Content starts
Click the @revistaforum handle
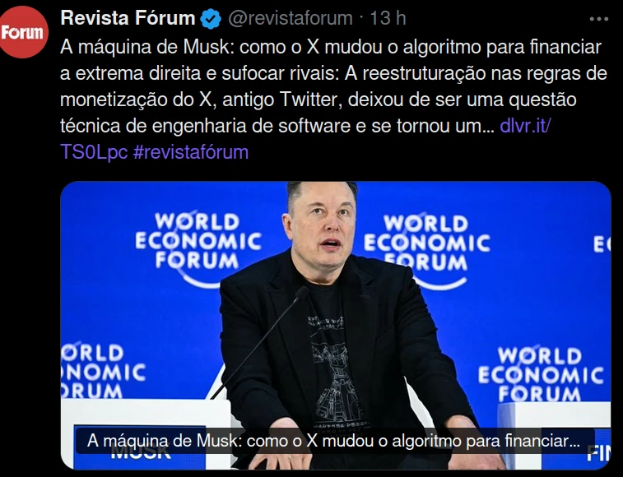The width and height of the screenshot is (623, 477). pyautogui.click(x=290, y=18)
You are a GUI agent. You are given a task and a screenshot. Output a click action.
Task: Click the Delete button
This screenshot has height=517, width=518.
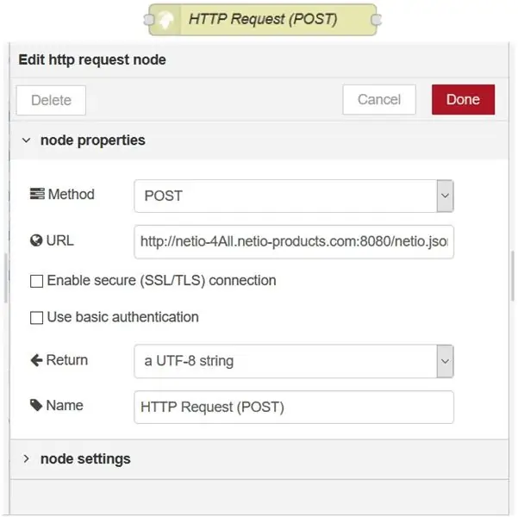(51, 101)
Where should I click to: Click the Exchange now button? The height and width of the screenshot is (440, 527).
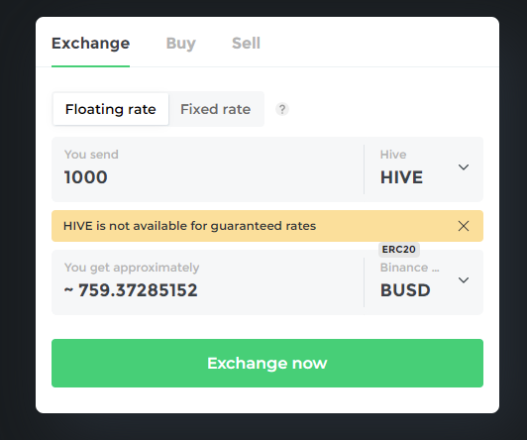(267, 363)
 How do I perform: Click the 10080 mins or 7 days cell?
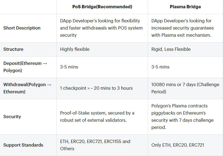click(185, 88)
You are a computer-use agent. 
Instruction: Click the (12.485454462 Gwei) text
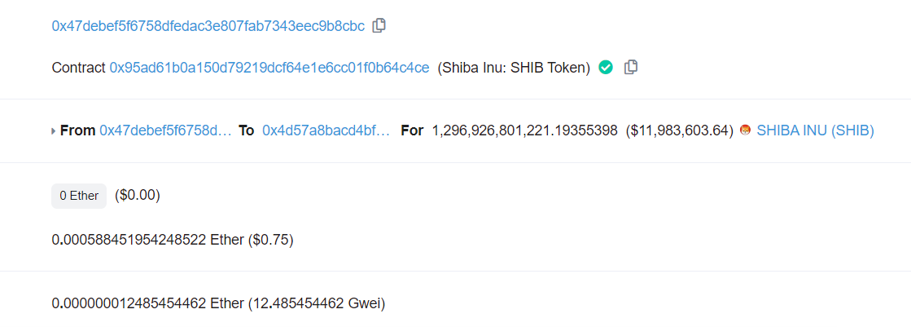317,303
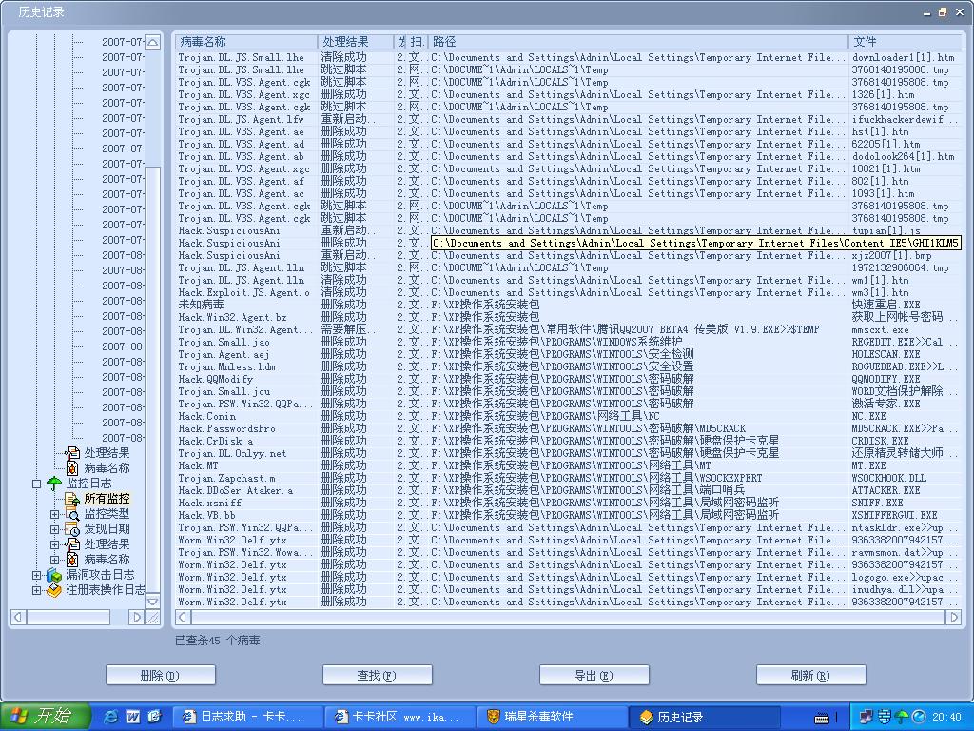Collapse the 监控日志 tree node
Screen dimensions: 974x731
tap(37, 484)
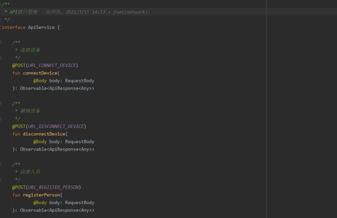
Content ends
Content starts
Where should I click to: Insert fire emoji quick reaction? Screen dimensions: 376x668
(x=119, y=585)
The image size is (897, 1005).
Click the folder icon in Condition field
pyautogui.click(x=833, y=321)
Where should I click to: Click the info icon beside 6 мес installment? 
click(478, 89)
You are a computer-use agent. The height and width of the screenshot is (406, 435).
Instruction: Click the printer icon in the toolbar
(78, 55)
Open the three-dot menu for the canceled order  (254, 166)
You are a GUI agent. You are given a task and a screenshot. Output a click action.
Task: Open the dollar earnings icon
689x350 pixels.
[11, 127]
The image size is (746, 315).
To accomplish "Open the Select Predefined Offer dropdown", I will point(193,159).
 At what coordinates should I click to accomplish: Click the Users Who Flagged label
Content ends
Content starts
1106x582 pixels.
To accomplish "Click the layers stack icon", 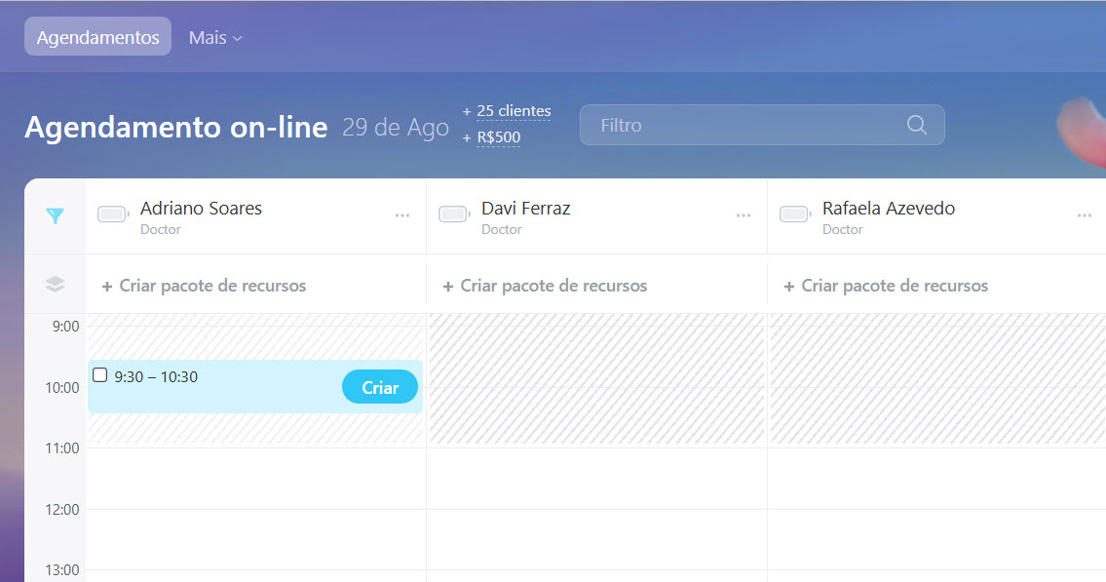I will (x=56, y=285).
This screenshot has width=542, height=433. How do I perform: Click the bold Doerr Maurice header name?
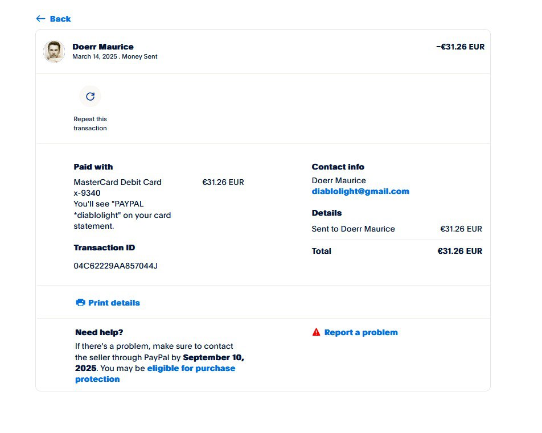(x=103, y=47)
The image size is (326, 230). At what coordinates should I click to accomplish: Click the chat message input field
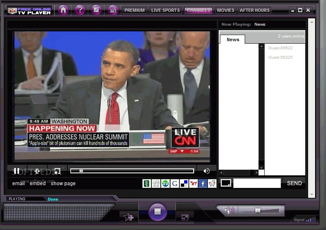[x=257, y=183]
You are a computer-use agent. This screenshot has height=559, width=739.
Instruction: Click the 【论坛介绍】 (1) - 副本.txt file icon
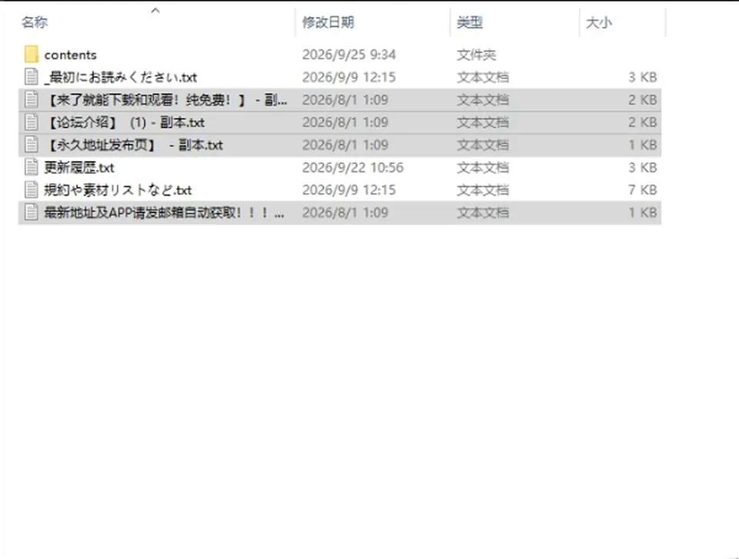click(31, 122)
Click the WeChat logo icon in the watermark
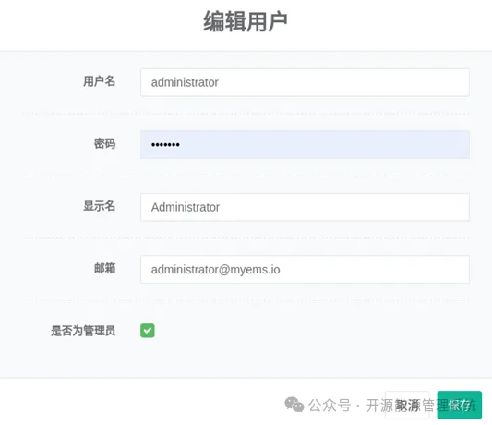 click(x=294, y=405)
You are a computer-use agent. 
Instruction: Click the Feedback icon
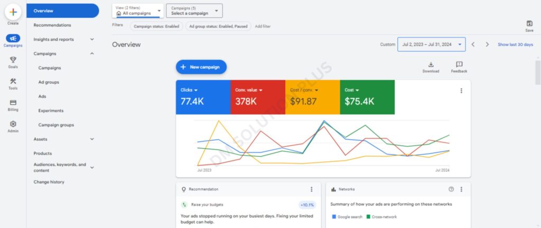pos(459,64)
Content ends
_WHAT YOU ARE ASKED TO DO_: From the records given above, copy all lines containing "Open".

_RESPONSE FOR THIS EXERCISE_:
Open the three-dot menu for the canceled order  (254, 166)
Task: Open the dollar earnings icon
To accomplish "Open the Select Predefined Offer dropdown", I will point(193,159).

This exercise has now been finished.